Esta vez, por ejemplo, «Baby» Bush llegó atrasado con su perorata interventora. El domingo anterior el espíritu ciudadano y la vocación democrática de los cubanos habían ofrecido un hecho sólido, incuestionable, a la vista de todo el que tuvo ojos para ver: acudió a las urnas en paz y tranquilidad más del 96 por ciento de los votantes para decidir los poderes locales.
Son esos hechos, palpables, palmarios, claros, patentes, los que han puesto a «míster Danger» muy nervioso, inquieto, iracundo; porque no ha podido cambiarlos pese a la persistencia y el arreciamiento de su bloqueo y su ensañamiento con esta Isla, a la que ve caminar hacia el infinito mientras empaca las maletas.
A Bush le arrebata el consenso que aprecia en Cuba contra todo pronóstico, e intenta encontrar lo que tanto necesita para cumplir sus pronósticos: fracturar por dentro para —como diría un centroamericano— venirse desde afuera. La cuenta es matemática: sin fractura no hay justificación, y sin justificación no hay invasión.
Seguir la ruta de los hechos es la única forma de despejar esa verdad, tan escamoteada en la batalla por los símbolos. Y de paso concentrarse en hacer, que es la mejor manera de decir, como también invoca el Apóstol.
El camino de esa lógica nos llevaría, junto con desenmascarar el espectáculo anexionista del presidente norteamericano, a empeñarnos en propiciar a las estructuras de poder en nuestras bases —como al resto— la funcionalidad y vigor indispensables.

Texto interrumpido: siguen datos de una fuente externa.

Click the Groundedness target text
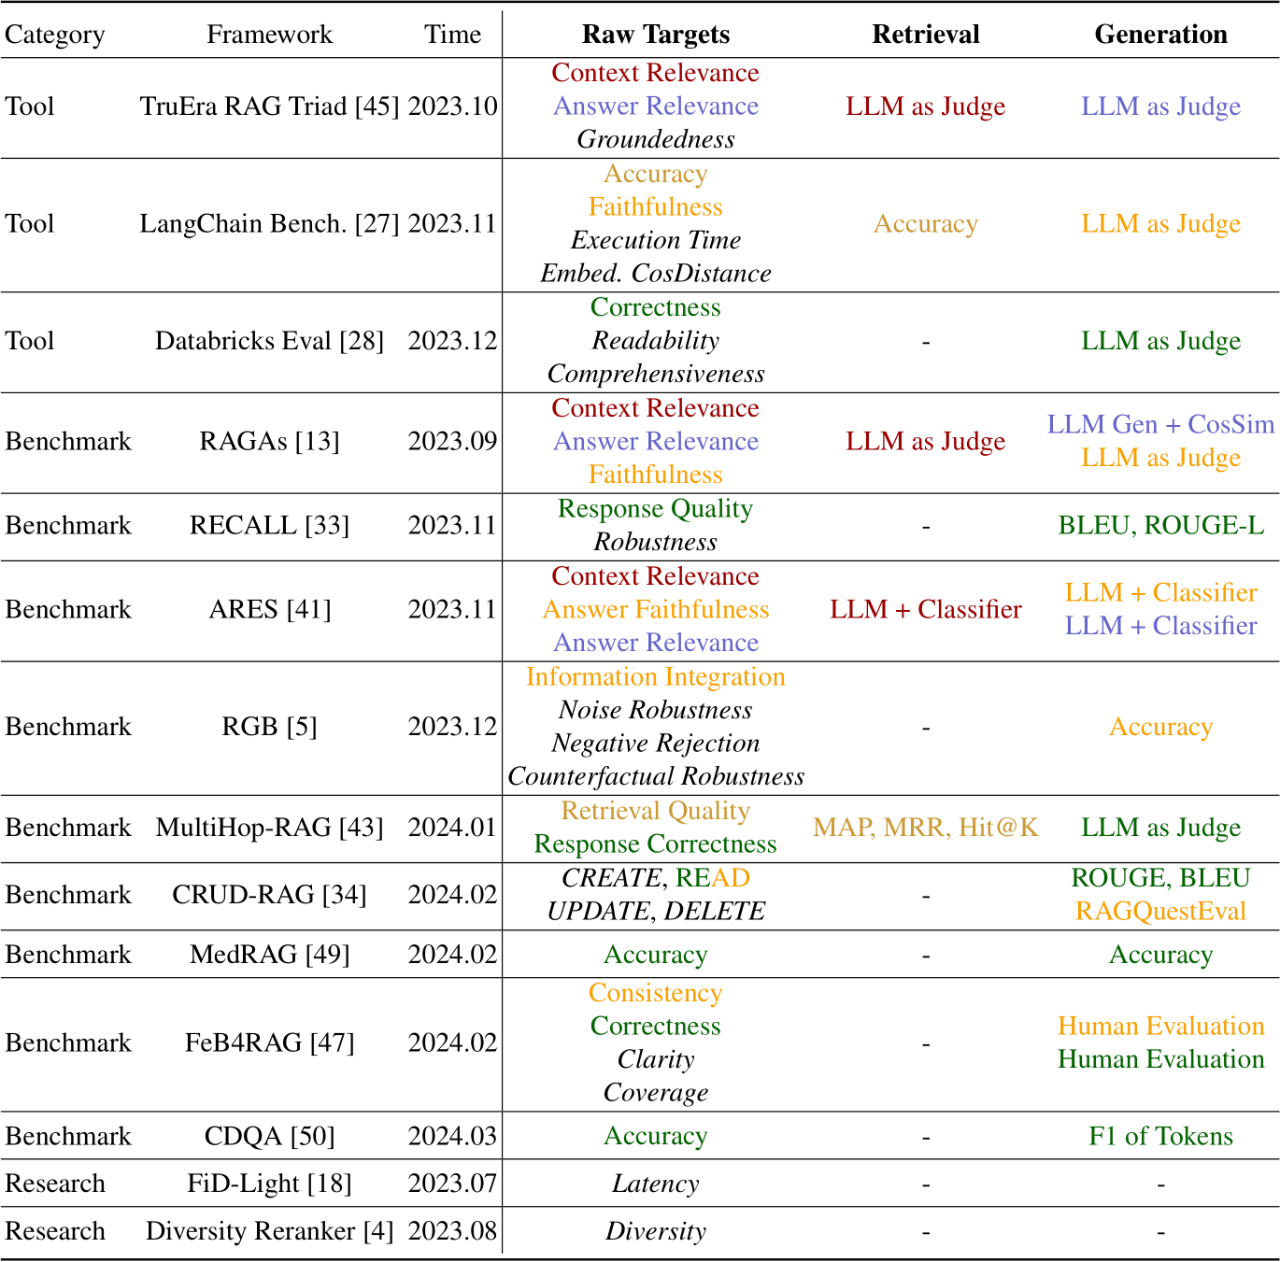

Con ello, además de delirios al «inquilino universal», ofreceríamos más confianza, autoridad y fuerza a ese 96 por ciento de votantes que acudió a las urnas el pasado domingo. Ya sabemos —esto también es un hecho— que no lo hizo únicamente para validar el sistema que tiene, sino para apostar por el sistema que quiere. El que el país necesita.
La respuesta de Cuba a Bush —y a los que le sigan— debe avanzar por el trazado de Martí, quien refiriéndose a los que representan los poderes públicos les invalidó en su ejercicio la ignorancia y tibieza: «No se viene al logro fácil: se viene al examen de los males, a la proposición de los remedios, al estudio incesante, a la contemplación práctica de las actuales fuerzas de la patria y de la manera de guiarlas por camino de sólida prosperidad y de positiva y durable riqueza».
Encontrado ese camino poco podría cualquier maraña empañar la pureza cristalina de nuestros símbolos. Poco importa con qué poder se intente.